■ Aim of the task ■
Find the line with "Select the hsla(0, 100%, 71%, 1) text" in the entries below. Repeat it, every following line, and the line with "Given: Toggle microphone", exactly and with nothing added.

──────── Supplied data ────────

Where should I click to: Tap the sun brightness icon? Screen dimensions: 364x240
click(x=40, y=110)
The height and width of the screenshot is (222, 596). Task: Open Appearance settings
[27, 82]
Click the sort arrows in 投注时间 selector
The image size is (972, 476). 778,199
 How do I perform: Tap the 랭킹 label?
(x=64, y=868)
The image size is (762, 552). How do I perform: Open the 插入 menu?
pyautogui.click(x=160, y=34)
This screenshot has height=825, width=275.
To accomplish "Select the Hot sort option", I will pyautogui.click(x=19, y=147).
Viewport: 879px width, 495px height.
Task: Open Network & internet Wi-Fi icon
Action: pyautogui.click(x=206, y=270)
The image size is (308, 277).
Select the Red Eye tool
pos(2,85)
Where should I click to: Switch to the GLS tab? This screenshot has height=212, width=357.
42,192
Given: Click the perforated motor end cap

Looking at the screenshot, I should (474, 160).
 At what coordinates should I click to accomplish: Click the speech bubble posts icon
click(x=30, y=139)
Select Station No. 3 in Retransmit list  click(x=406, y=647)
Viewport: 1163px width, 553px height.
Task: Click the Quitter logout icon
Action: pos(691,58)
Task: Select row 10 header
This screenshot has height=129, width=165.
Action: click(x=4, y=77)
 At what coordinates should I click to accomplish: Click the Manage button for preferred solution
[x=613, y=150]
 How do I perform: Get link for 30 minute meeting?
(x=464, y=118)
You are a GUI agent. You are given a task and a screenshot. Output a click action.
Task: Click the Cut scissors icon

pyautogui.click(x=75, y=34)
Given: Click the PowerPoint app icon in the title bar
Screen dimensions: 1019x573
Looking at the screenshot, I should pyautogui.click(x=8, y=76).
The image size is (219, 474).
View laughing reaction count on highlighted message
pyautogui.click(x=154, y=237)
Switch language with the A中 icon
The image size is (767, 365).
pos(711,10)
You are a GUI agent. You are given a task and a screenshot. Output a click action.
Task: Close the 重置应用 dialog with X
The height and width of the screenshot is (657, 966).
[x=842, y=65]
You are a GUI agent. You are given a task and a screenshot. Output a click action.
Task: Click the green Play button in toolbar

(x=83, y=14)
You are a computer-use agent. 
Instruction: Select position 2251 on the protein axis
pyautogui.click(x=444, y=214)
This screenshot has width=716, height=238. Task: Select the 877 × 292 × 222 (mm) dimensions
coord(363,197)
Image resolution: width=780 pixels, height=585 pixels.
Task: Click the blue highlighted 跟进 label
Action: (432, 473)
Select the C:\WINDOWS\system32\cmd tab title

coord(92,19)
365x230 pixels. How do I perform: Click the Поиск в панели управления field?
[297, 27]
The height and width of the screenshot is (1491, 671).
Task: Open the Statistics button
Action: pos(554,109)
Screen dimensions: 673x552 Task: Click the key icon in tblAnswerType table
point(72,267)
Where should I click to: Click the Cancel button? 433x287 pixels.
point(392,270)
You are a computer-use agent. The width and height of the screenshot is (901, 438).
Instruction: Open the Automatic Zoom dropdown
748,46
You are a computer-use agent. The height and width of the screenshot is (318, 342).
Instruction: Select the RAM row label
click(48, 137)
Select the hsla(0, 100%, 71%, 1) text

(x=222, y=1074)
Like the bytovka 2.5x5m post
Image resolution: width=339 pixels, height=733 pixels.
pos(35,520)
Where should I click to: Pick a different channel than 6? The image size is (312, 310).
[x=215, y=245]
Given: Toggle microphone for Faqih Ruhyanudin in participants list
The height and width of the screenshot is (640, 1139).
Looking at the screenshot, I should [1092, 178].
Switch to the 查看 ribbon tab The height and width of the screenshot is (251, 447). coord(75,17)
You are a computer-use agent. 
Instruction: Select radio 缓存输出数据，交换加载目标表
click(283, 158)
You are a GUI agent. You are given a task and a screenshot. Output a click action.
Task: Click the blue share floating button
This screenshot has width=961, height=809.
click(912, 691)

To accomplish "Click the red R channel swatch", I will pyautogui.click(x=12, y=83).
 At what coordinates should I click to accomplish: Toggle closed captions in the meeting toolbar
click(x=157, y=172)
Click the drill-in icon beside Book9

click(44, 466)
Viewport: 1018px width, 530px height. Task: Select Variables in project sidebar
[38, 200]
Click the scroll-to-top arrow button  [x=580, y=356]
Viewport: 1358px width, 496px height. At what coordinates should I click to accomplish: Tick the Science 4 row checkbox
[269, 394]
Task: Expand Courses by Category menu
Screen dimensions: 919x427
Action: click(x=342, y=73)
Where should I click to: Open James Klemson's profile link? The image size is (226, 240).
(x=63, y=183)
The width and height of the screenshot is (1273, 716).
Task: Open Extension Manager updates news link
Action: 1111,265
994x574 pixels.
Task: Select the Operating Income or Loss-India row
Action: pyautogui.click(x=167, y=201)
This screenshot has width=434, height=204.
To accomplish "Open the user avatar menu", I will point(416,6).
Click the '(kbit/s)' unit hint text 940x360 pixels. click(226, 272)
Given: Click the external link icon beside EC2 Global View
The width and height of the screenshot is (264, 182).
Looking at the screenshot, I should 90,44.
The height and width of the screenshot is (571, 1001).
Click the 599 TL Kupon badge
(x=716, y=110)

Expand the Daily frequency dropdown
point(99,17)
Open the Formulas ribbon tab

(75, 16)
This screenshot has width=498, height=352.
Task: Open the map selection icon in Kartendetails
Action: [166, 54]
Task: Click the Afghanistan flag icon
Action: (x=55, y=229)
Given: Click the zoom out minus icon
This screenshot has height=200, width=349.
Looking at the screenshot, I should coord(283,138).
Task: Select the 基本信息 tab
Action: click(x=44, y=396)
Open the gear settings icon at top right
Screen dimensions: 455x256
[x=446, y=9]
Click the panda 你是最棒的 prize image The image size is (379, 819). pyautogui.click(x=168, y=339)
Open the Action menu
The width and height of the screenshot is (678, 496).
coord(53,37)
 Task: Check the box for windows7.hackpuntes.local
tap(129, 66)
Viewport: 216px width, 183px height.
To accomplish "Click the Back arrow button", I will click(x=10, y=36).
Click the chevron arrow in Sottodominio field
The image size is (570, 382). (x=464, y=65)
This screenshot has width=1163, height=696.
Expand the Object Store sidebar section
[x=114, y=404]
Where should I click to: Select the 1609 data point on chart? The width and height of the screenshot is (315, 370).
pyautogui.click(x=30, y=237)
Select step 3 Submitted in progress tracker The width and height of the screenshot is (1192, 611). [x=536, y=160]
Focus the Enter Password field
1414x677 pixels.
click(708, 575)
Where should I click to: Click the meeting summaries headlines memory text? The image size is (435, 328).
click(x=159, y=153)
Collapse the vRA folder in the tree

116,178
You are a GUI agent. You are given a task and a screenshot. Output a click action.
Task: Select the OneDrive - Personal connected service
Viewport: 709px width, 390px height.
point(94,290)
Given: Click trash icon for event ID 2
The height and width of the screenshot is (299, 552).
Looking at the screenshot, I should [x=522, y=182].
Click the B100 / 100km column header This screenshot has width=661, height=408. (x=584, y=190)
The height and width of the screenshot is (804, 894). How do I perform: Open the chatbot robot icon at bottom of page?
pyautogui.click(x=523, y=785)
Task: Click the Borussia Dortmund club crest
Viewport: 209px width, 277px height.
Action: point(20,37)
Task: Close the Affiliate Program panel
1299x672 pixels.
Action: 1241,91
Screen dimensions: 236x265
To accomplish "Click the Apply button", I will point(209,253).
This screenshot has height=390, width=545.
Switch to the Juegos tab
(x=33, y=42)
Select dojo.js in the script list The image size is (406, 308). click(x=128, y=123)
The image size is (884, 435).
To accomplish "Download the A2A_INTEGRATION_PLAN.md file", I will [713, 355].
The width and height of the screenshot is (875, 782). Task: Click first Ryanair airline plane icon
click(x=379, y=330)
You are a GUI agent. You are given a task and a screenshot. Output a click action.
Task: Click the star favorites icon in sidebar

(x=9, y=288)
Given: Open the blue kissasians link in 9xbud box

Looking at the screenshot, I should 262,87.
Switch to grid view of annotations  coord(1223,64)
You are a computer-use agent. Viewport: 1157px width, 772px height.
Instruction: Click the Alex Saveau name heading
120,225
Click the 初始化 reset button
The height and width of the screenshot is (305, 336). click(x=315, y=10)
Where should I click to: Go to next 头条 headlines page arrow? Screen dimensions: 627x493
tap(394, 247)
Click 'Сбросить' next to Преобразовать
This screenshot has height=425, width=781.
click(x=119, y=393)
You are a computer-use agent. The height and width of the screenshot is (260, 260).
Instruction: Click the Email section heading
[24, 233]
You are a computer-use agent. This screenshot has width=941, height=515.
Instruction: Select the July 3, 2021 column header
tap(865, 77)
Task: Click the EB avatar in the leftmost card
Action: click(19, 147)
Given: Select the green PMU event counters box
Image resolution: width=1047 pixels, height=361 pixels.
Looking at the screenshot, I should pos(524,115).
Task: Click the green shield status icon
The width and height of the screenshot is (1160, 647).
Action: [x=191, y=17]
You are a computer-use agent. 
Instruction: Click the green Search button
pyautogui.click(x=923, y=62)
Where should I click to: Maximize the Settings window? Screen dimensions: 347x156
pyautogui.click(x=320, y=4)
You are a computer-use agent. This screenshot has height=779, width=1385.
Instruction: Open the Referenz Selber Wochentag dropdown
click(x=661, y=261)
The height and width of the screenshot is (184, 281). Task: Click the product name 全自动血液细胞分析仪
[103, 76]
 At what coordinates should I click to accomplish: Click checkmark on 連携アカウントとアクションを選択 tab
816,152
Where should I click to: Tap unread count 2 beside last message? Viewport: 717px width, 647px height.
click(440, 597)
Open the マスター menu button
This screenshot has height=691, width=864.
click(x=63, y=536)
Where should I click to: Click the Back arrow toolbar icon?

────────

■ Answer area ■
Select the hsla(0, 100%, 71%, 1) text

(x=222, y=1074)
Like the bytovka 2.5x5m post
Image resolution: width=339 pixels, height=733 pixels.
pos(35,520)
Where should I click to: Pick a different channel than 6? The image size is (312, 310).
[x=215, y=245]
Given: Toggle microphone for Faqih Ruhyanudin in participants list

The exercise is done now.